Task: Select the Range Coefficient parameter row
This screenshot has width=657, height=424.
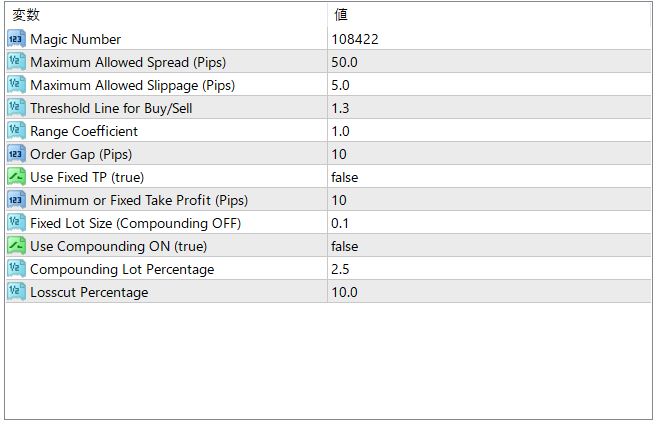Action: (84, 131)
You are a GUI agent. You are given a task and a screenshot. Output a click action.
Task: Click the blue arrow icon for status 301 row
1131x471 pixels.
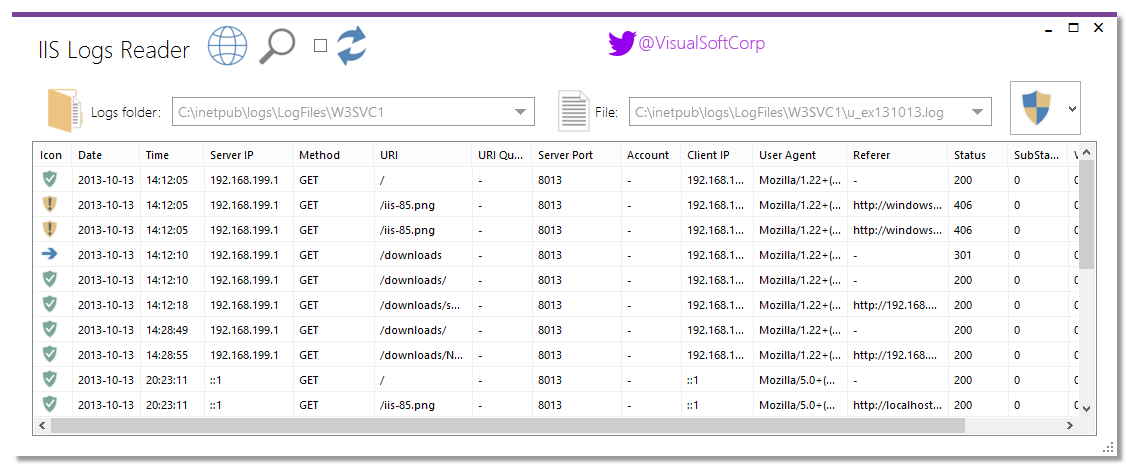(50, 254)
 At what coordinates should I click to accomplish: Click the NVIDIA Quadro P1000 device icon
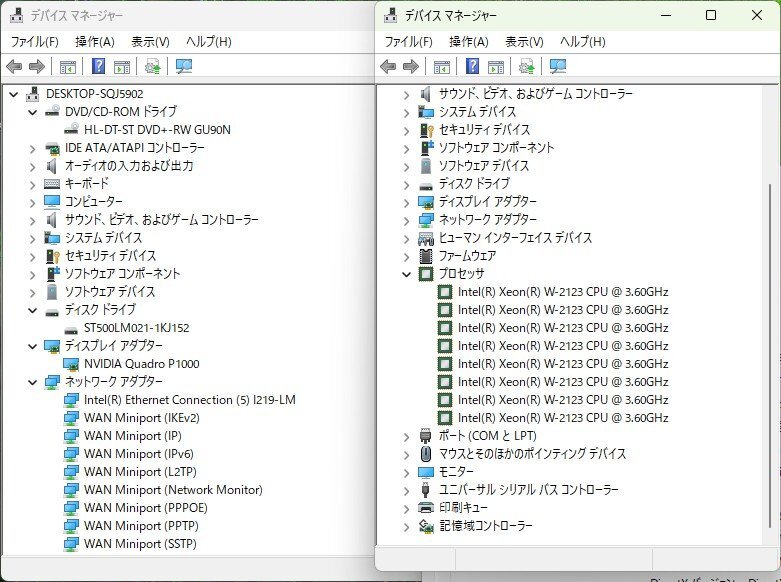[x=71, y=364]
━━━━━━
Problem details: Omit every picture, then repeat the remaining data exactly as it appears above.

Task output:
Task: Select the Range Coefficient parameter row
This screenshot has width=657, height=424.
Action: (84, 131)
You are a GUI agent. You are given a task and a screenshot. Output a click action.
Task: Click the blue arrow icon for status 301 row
1131x471 pixels.
(50, 254)
 At what coordinates should I click to accomplish: Click the NVIDIA Quadro P1000 device icon
[x=71, y=364]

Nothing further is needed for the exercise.